Thomaz Edison, Zhang Cheng, Essa Irfan, Abowd Gregory D
IUI. 2015 Mar-Apr;2015:427-431. doi: 10.1145/2678025.2701405.
Dietary self-monitoring has been shown to be an effective method for weight-loss, but it remains an onerous task despite recent advances in food journaling systems. Semi-automated food journaling can reduce the effort of logging, but often requires that eating activities be detected automatically. In this work we describe results from a feasibility study conducted in-the-wild where eating activities were inferred from ambient sounds captured with a wrist-mounted device; twenty participants wore the device during one day for an average of 5 hours while performing normal everyday activities.
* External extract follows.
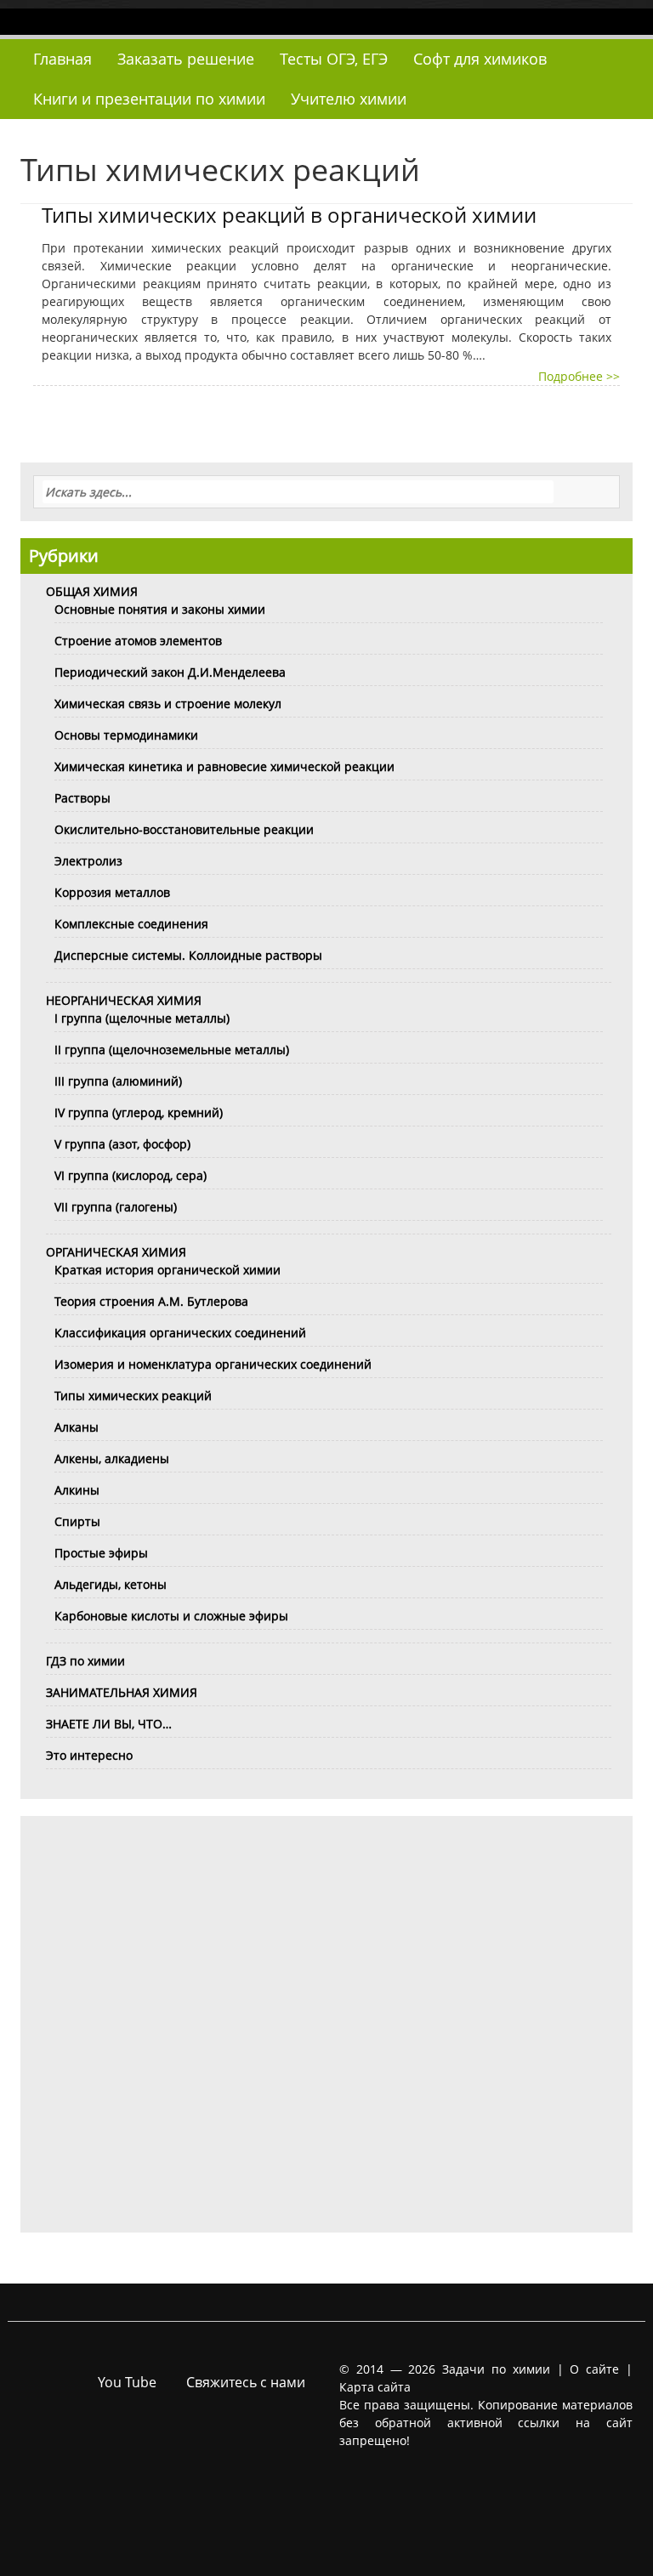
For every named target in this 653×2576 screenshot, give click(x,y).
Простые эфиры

Our system was able to identify meal eating with an F-score of 79.8% in a person-dependent evaluation, and with 86.6% accuracy in a person-independent evaluation. Our approach is intended to be practical, leveraging off-the-shelf devices with audio sensing capabilities in contrast to systems for automated dietary assessment based on specialized sensors.
饮食自我监测已被证明是一种有效的减肥方法,但尽管食品记录系统最近有所进步,它仍然是一项艰巨的任务。半自动食品记录可以减少记录的工作量,但通常需要自动检测进食活动。在这项工作中,我们描述了一项在自然环境中进行的可行性研究的结果,其中进食活动是从佩戴在手腕上的设备捕获的环境声音中推断出来的;20名参与者在一天中佩戴该设备,平均佩戴5小时,同时进行正常的日常活动。在依赖个人的评估中,我们的系统能够以79.8%的F值识别用餐,在独立于个人的评估中,准确率为86.6%。我们的方法旨在实用,与基于专门传感器的自动饮食评估系统相比,利用具有音频传感能力的现成设备。